The Kelvingrove Art Gallery and Museum, Glasgow  
The Kelvingrove Art Gallery and Museum (Glasgow), © Jean-Pierre Dalbéra, CC BY 2.0, 

The Collection later passed on again to a new owner who tried to sell the Collection to the National Museum of Antiquities of Scotland, now the National Museum of Scotland. The Museum seems to have considered purchasing them but instead chose to pass on the sale. The Collection, it seems, was too obscene for the Museum, making it difficult to display.3 

Eventually, after the death of its last owner, the Collection was donated to the University of St Andrews. For a long time, the Collection sat in the basement of the stores. A University Librarian left a note stating that the Collection “was not for female eyes.” In addition, the Collection was later covered with a sheet. The Collection has since been preserved in storage, deemed unfit for display.   

Now the Wardlaw Museum will publicly display the Collection for the first time as part of the exhibition Sex as Subversion, Fantasy, Power: The Beggar’s Benison Club.  The Exhibition will explore the hidden stories behind this controversial Club and its members. The Exhibition team, along with co-curators from our Advisory Panel, aims to highlight the issues and themes surrounding the Beggar’s Benison Club and its activities. 

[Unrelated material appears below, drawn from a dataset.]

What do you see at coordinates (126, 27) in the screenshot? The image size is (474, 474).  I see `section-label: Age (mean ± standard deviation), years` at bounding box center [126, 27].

In this Exhibition, we particularly wish to examine how the unequal balances of power wielded by the Beggar’s Benison Club relates to continuing issues surrounding sexuality and gender in today’s society. Certainly, this Collection, when explored in a sensitive, collaborative way, can highlight and spread awareness of issues related to sexuality, sexual injustice and gender discrimination. 

Written by Nicola Law, student in MLitt. Museum and Galleries Studies at the University of St Andrews

[1] Stevenson, Chapter Two 

[2] Stevenson, Chapter Two 

[3] Stevenson, Chapter Ten 

  • Stevenson, David, The Beggar’s Benison Club: Sex Clubs of Enlightened Scotland and their Rituals, 2001.